# WORK TO COMPLETE
Transcribe the entries exactly as given and skip whatever images they hold.

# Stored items
== == ==

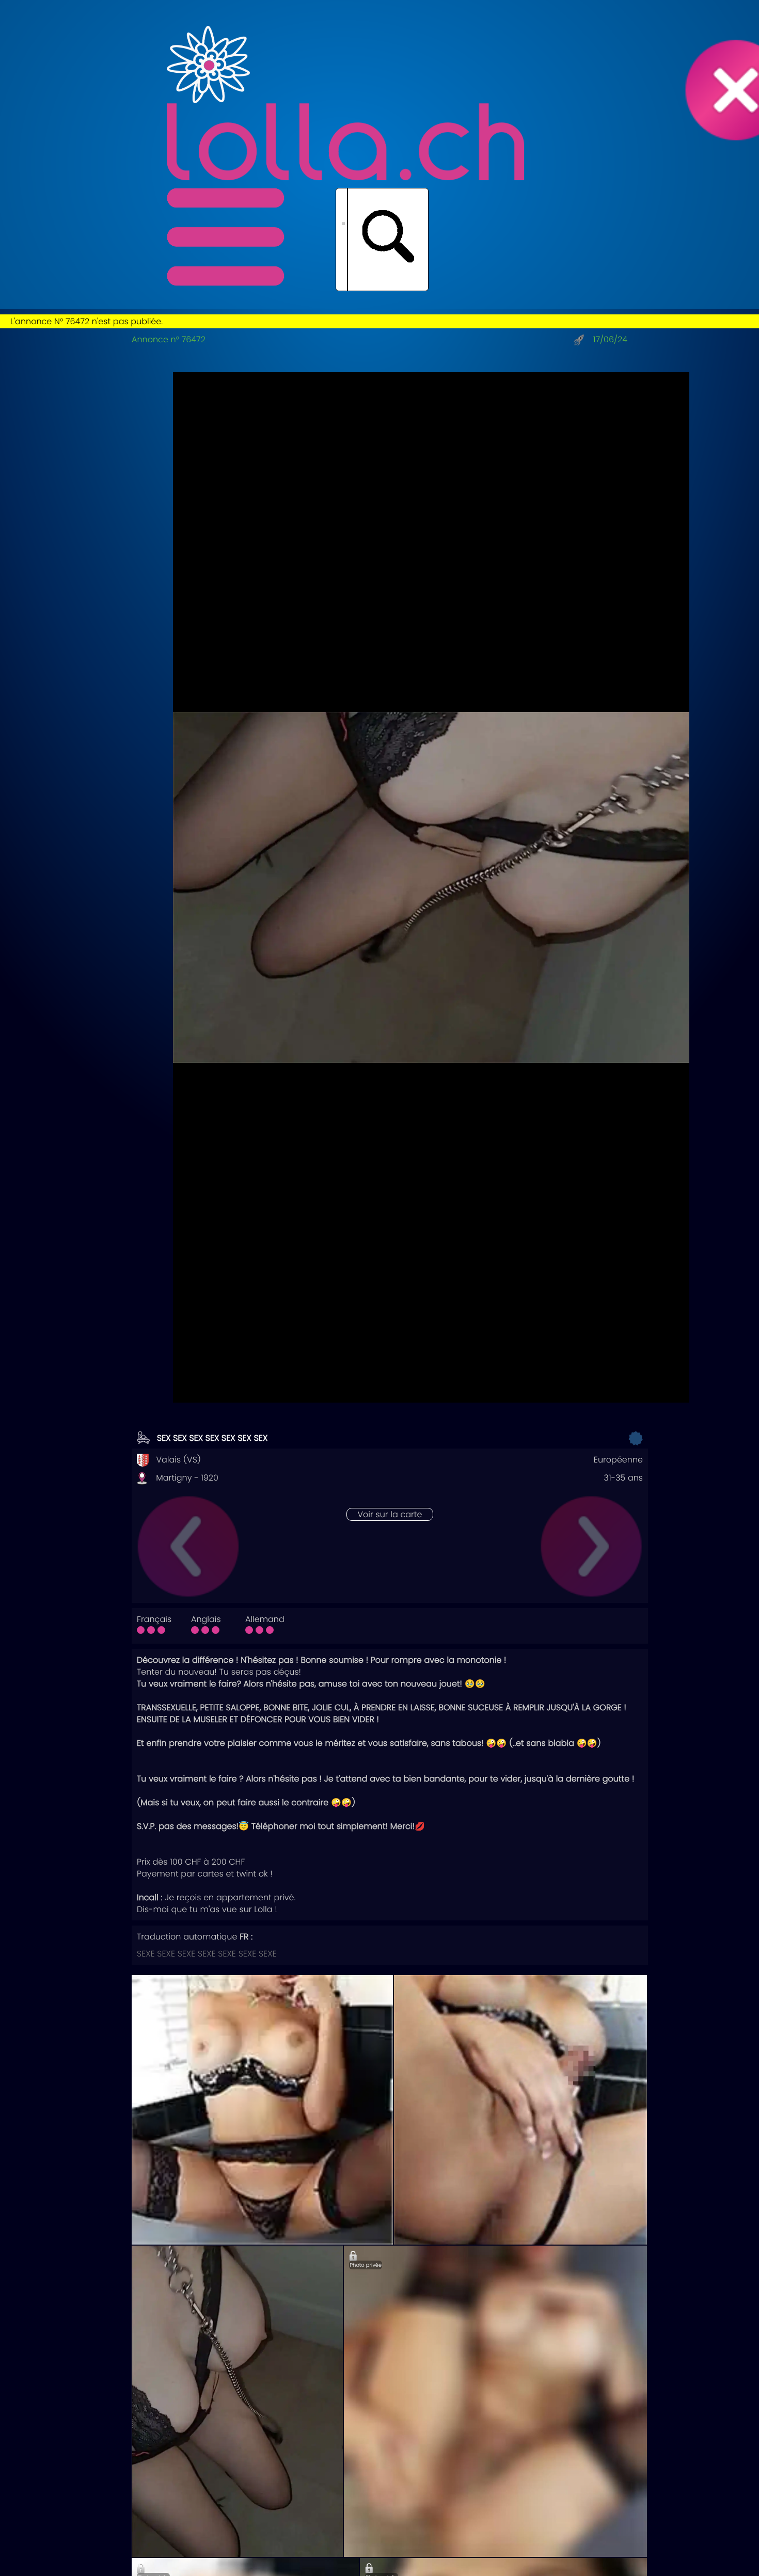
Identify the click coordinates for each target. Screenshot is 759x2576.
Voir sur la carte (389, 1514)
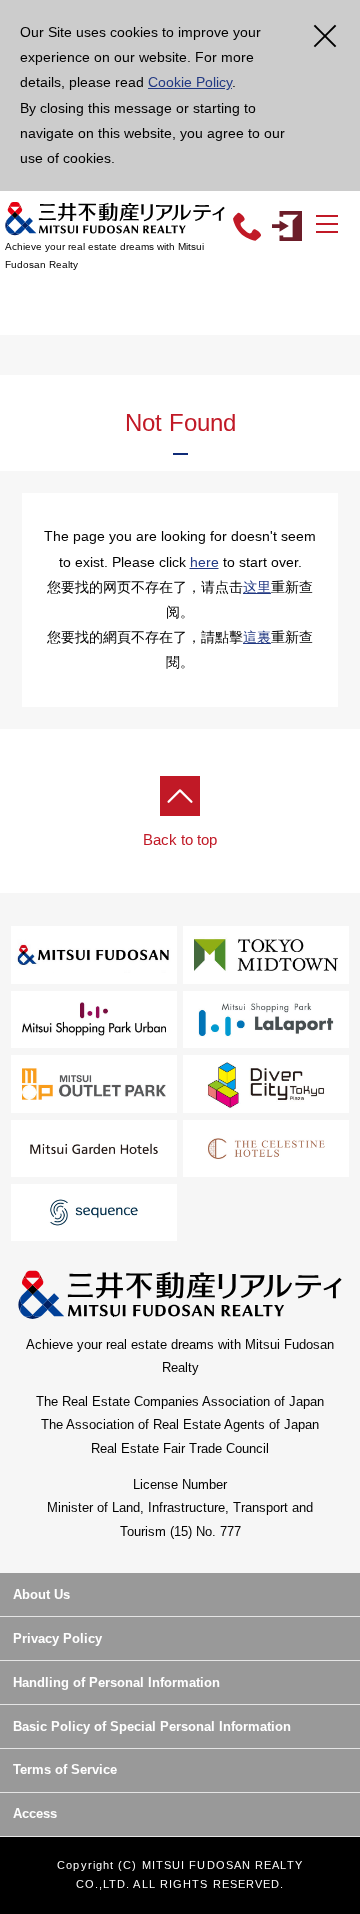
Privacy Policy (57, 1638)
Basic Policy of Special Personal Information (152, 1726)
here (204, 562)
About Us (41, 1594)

== == ==

# OUTPUT FOR THIS TASK
Identify the click coordinates for each target. Screenshot is 759x2576.
Voir sur la carte (389, 1514)
Privacy Policy (57, 1638)
Basic Policy of Special Personal Information (152, 1726)
here (204, 562)
About Us (41, 1594)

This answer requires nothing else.